Town of Scarborough staff have rendered a map showing locations where utility-scale solar arrays may be developed if new language for the zoning ordinance is approved by the town council. Courtesy photo

SCARBOROUGH — After receiving Scarborough Ordinance Committee approval on Aug. 19, a new utility-scale solar ordinance will soon go in front of the Scarborough Town Council for a final vote.

The proposed language, drafted to fit within the town’s zoning ordinance, will dictate what and where developers and companies can build for utility solar.

The committee and town staff examined possible locations of large-scale utility solar developments in Scarborough.

Current drafted language would allow development in Scarborough’s Rural and Farming; Rural, Farming and Manufactured Housing; Industrial and Light Industrial zones, with a maximum height for solar arrays at 20 feet and in parcels no smaller than 25 acres, Town Planner Jay Chace said.

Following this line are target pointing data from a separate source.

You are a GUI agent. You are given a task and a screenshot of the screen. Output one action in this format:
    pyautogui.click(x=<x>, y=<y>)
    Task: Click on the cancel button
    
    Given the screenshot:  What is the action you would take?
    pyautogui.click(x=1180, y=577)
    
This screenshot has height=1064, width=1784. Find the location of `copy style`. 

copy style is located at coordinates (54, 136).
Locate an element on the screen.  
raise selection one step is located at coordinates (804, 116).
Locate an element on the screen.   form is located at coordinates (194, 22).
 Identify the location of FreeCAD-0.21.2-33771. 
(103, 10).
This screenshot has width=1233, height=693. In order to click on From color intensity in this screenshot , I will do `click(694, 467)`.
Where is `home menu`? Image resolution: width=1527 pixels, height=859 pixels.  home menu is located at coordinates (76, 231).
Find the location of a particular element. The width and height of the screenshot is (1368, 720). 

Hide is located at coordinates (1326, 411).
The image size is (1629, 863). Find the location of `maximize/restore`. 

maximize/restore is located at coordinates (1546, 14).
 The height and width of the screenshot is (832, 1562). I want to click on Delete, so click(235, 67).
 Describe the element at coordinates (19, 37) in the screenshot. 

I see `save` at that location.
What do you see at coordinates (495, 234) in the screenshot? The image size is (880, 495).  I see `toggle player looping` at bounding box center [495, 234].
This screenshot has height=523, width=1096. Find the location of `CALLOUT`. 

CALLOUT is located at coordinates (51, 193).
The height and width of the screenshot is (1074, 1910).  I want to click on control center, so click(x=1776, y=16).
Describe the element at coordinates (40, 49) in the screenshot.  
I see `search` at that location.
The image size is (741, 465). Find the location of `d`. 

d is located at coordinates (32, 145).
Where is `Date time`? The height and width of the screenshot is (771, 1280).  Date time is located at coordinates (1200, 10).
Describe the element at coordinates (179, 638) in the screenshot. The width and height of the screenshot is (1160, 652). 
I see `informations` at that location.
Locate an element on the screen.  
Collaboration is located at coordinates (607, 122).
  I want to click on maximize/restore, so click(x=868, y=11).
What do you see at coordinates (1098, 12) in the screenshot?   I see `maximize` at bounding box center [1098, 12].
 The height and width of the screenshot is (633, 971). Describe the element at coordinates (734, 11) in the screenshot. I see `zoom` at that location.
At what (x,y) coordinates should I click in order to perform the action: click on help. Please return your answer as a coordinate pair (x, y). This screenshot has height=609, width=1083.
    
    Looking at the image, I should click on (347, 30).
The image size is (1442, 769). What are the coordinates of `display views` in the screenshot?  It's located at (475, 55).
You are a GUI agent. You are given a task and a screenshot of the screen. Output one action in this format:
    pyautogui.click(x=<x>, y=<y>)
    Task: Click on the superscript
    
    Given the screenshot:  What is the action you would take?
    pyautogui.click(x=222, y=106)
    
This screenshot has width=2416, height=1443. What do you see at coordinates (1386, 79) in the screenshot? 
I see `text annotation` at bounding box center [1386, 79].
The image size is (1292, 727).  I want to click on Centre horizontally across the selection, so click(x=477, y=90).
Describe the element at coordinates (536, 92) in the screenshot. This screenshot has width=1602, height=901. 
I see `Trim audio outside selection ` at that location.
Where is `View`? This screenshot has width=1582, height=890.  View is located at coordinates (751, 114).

The majority of Rural and Farming and Rural, Farming and Manufactured Housing is located to the west of I-95, said Chace.

Ecomaine, the town’s waste management provider, has partnered with EDF Renewables to develop a municipal-scale solar array at a capped landfill, according to information in the Town Council’s Aug. 18 agenda.


There has been interest from developers in proposing utility-scale solar farms in multiple parcels, Chace said.

On Aug. 13, the Scarborough Sustainability Committee sent a memo in support of the drafted ordinance to the Ordinance Committee, asking that the draft be moved forward to the Town Council. The memo said that four other proposed developments exist.

“The sustainability committee is aware of four utility-scale solar developments proposed and one municipal-use solar development approved in Scarborough,” the memo said. “These projects help the town meet goals set forth in its Comprehensive Energy and Sustainability Plan, which was approved by the town council in 2017. Solar development also provides Scarborough landowners with revenue-generating opportunities that may slow the conversion of agricultural lands to house lots and promotes the development and use of clean, renewable energy.”

The Town Council must approve the measure in order for it to be adopted into the zoning ordinance.